Cette démarche a été également lancée pour la filière bois. Comme pour l’agroalimentaire, les professionnels picards sont invités à participer à ces rencontres régionales.
DIAGNOSTIC NATIONAL
Albert Hayens, délégué interministériel adjoint à l’industrie agroalimentaire, a listé les forces et les faiblesses du secteur agroalimentaire français. D’un côté : son poids économique (147 milliards d’euros de chiffre d’affaires, un quart de la production exportée, premier employeur industriel avec 415 000 salariés), sa capacité de résistance aux chocs conjoncturels, la proximité de l’amont agricole limitant les délocalisations, la réputation de qualité, notamment sanitaire, des produits, l’image gastronomique…
De l’autre : l’éclatement du secteur entre de petites entreprises surtout tournées vers le marché intérieur, la rentabilité plutôt faible en particulier dans la viande et le lait, le peu de dialogue au niveau interprofessionnel, le climat étant davantage à la confrontation, la mauvaise image des produits industriels dans l’opinion, le manque d’attractivité des entreprises au regard de l’emploi du fait de la pénibilité des tâches et des salaires peu élevés.
L'AGROALIMENTAIRE en PICARDIE
La Picardie se situe dans la moyenne des régions françaises pour l’agroalimentaire. Ce secteur compte deux cents établissements répartis sur tout le territoire régional ; ils emploient 12 300 salariés. C’est un des principaux atouts de l’économie picarde : premier rang national pour le sucre, deuxième pour les métiers du grain.

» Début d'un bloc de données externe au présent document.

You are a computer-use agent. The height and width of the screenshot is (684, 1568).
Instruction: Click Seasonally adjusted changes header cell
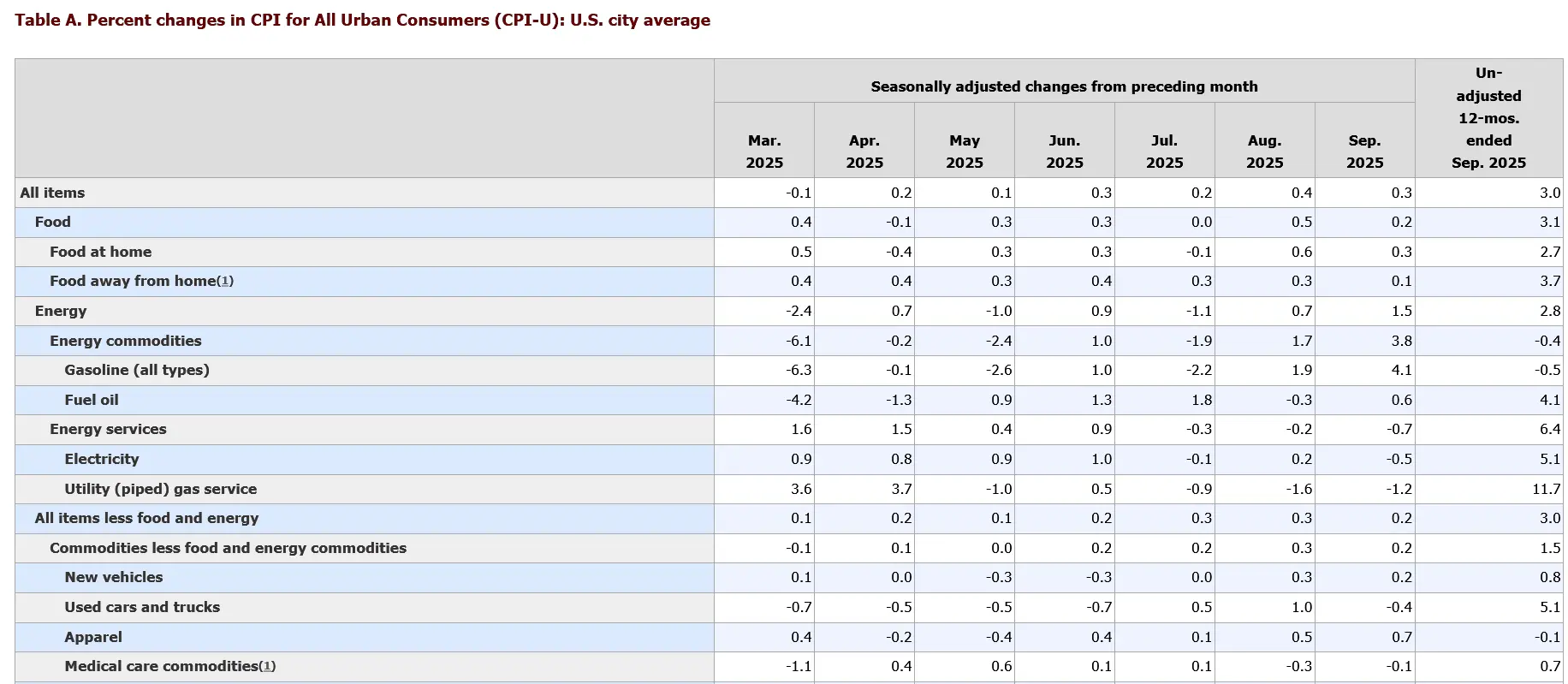1064,86
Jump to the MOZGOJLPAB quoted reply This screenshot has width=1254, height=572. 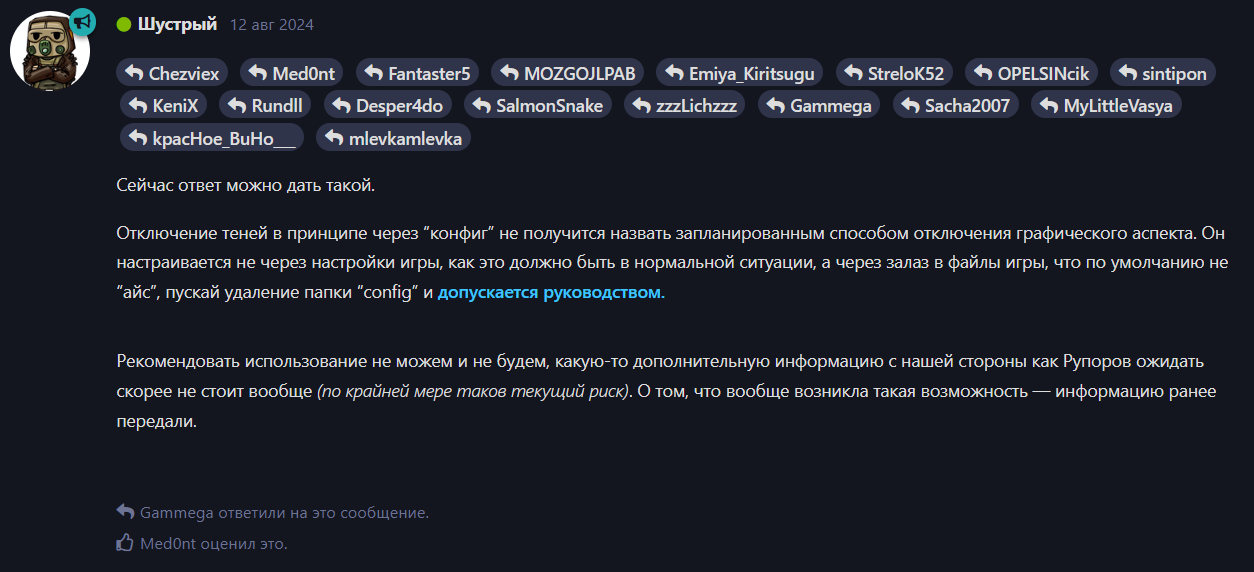pyautogui.click(x=567, y=72)

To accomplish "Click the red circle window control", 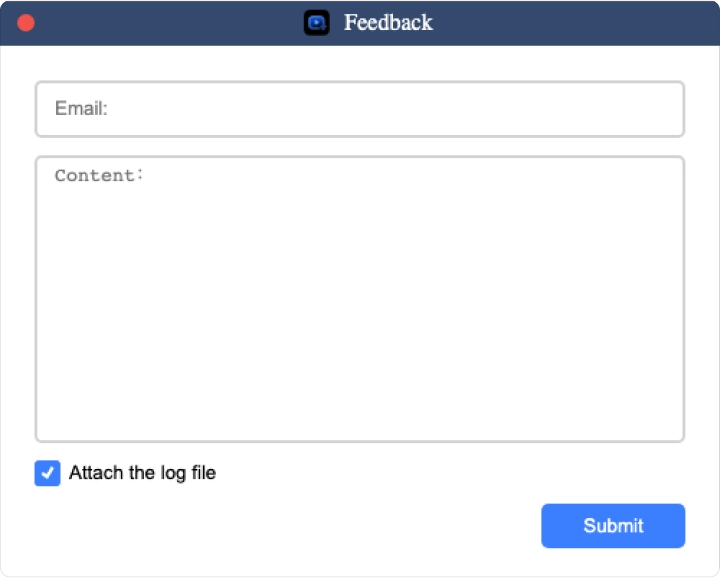I will [26, 23].
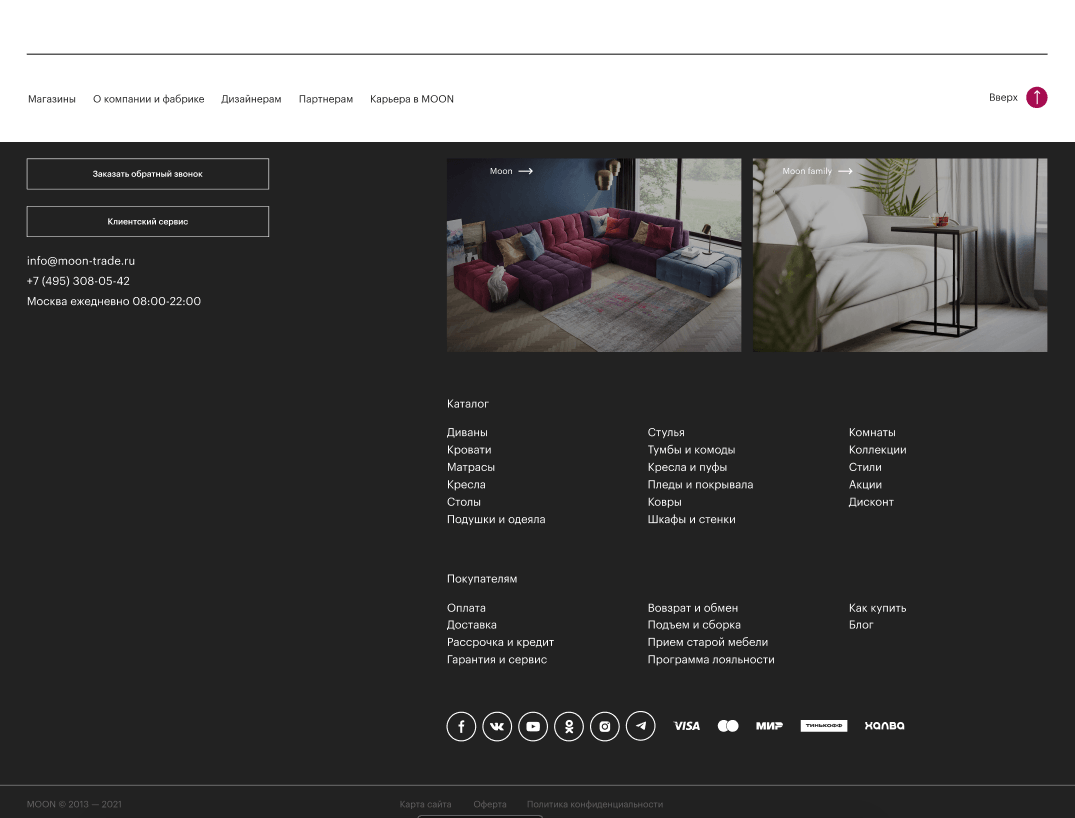Click the Instagram icon in footer
Screen dimensions: 1075x818
pyautogui.click(x=605, y=727)
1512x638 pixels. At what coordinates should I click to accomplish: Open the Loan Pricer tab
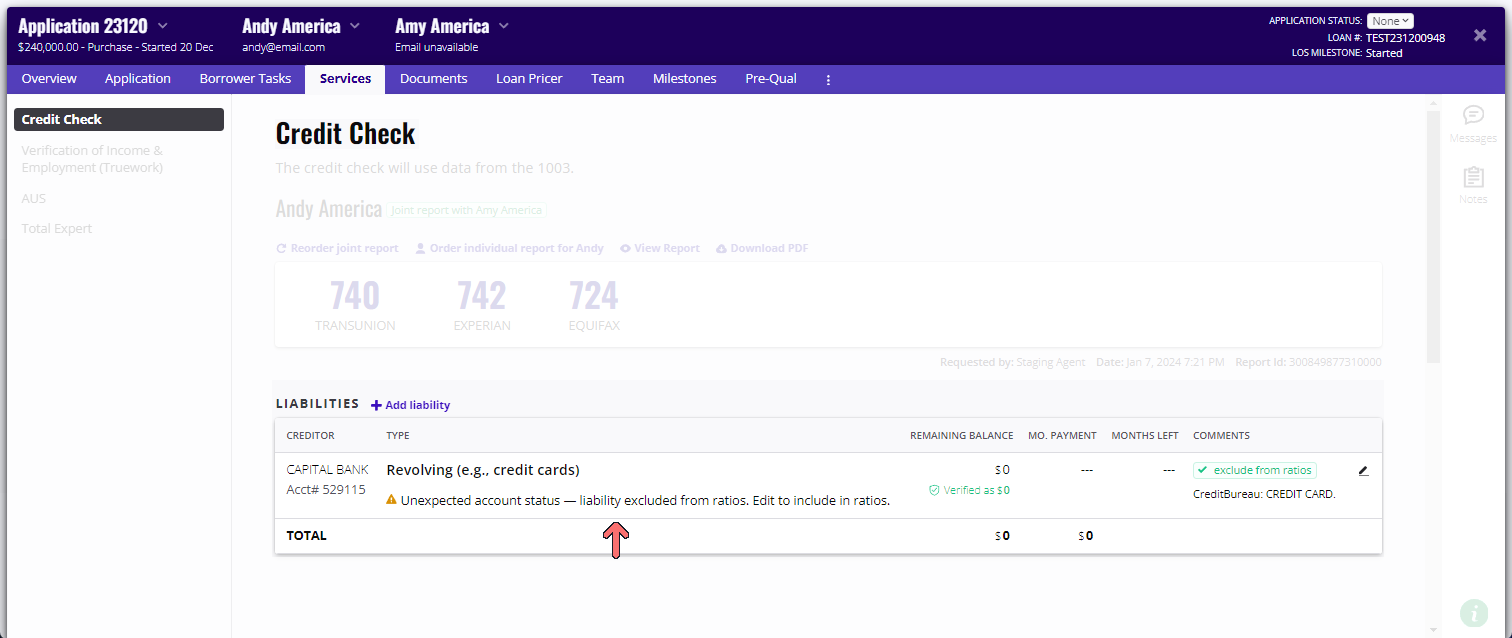pyautogui.click(x=529, y=79)
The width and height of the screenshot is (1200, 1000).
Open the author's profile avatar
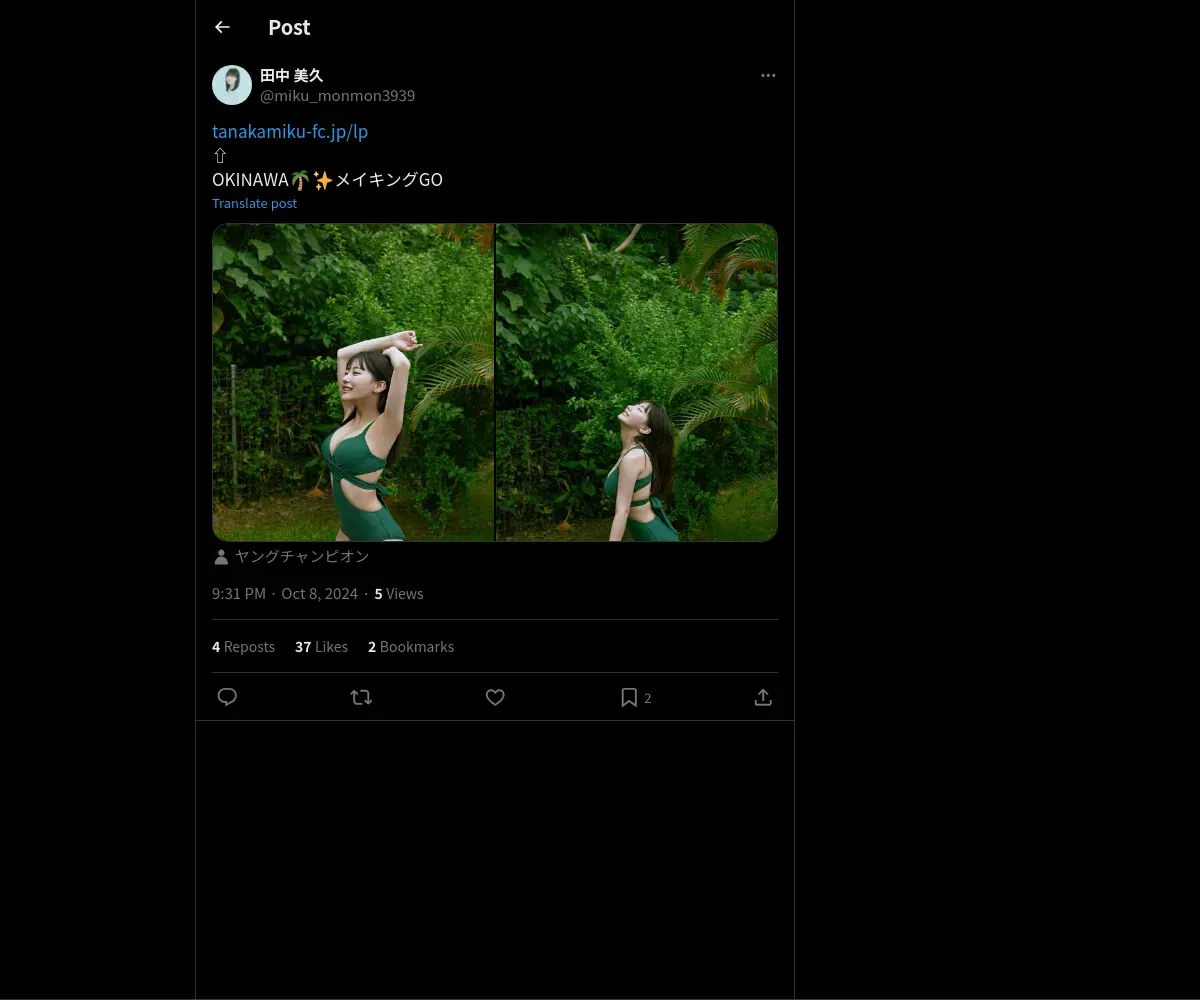[x=232, y=85]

L’agroalimentaire picard peut compter sur la richesse de l’agriculture régionale, des outils de production performants, la position géographique de la région, des centres techniques innovants dans le domaine des agro-ressources, un potentiel humain de qualité... Du côté de ses faiblesses, il faut noter : la dépendance de l’extérieur (56% des salariés – 22% en moyenne nationale - dépendent de sociétés dont les sièges sociaux ne sont pas dans la région), le peu de produits sous signe de qualité (seulement trois AOP : champagne, maroilles, pré salés de la Baie de Somme), un déficit d’entreprises de taille intermédiaire (le secteur est dominé par des grands groupes).